Rock spent quite a lot of time on the project, frequently travelling up and down to Liverpool. “Basil didn’t like us working on details; he wanted us doing design stuff, so I remember several of us at Canonbury . . . who had jobs which had moved back to Queen Anne Street, we’d be doing some of the working drawings because we wanted to show how it was, but Basil used to come round in the evening and put little notes on tracing paper on things, so we’d actually hide the drawings in the cabinet or underneath the drawing board, the working drawings we had been working on, and put a design drawing on it. I remember several times he would gently complain that we weren’t getting on very quickly with these design drawings! We hadn’t been working on them!”
Another project Rock worked on at the same time as Liverpool was the Agricultural Sciences Building in Nottingham. There were frequent gaps when you submitted drawings to clients and they would take six weeks or more to get back to you. The building was at the back of a collection of new buildings and had a fairly low budget. To clean up the area he did a long simple building. Spence had nothing to do with this building, leaving Andrew Renton in charge of it. Experience gained in the army helped improve Rock’s ability to lecture and to manage, so he went up with Andrew to personally present this scheme to the Vice Chancellor and Senate. Denis Speller was left to take the project over, so Rock only went on site a couple of times to comment on proceedings.
Around June and September 1956, Rock worked on the interior decoration of Spence’s home and the studio at Canonbury. Ken Morrice had been responsible for the building work, but Spence had asked Rock to do all the decoration. He decided on the colour and decoration for the whole building, including designing the yellow and white striped wallpaper in the entrance hall and staircase.
The Queen Anne Street office was desperately in need of more space. On the ground floor there was a room where four of them had worked when he left for the army, but had about 15 people in it by the time he came back two years later. The room then had several rows of three drawing boards, no laying out space, and very little room to move around. On the ground floor there was a secretary’s office, the room where Rock worked, and a little corridor which went to Andrew Renton’s room in the small courtyard. If you were on the phone by the window in Rock’s room, Renton could hear everything you said, which he only discovered after Rock had “slagged him off” one day and was in Renton’s room when he discovered this. On the first floor there were two big rooms, front and back, and another little room. On the third floor and attic was Basil’s flat. The basement had a print room in it, but the room was also used for a space to have coffee and talk as a group.

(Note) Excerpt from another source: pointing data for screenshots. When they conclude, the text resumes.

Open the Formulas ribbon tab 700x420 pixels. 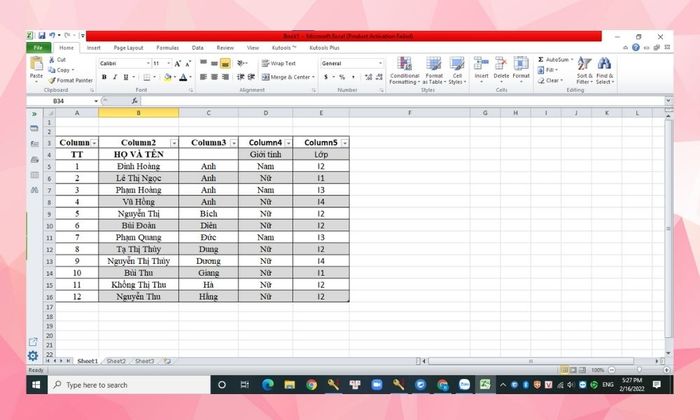pos(167,47)

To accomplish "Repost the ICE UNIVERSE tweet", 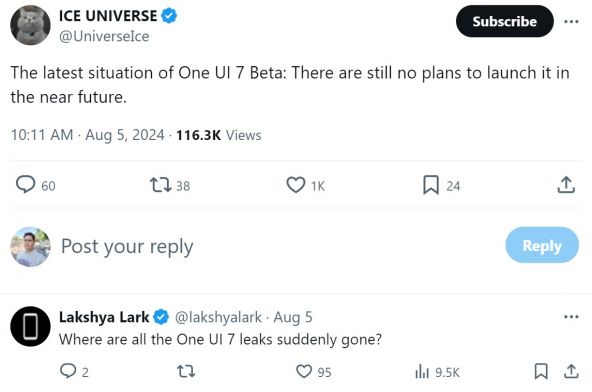I will 160,185.
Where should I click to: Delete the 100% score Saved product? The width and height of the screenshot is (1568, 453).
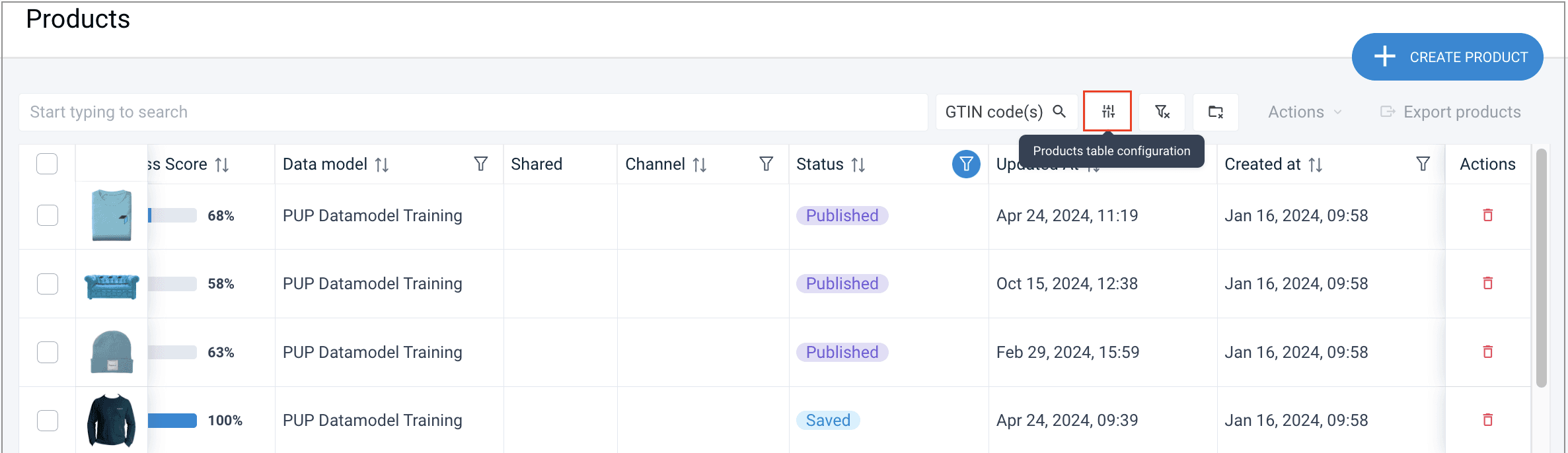tap(1487, 420)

Canonbury Place had a hall with a black and white marble floor, which led to a few flights of stairs. At the top of the first flight was Spence’s downstairs office. To the right of the hall there was a large room which was used as the studio in which six people worked. Further up the stairs was an office for Gill Spence and living room area. Above this were two more floors of accommodation. In the basement there was a print room and an office at front, which was the Duke of Northampton’s estate office, who owned the whole area. Basil had got the house for only a peppercorn rent in order to have a ‘name’ in the estate to attract people to the area as most of the houses were empty at that time.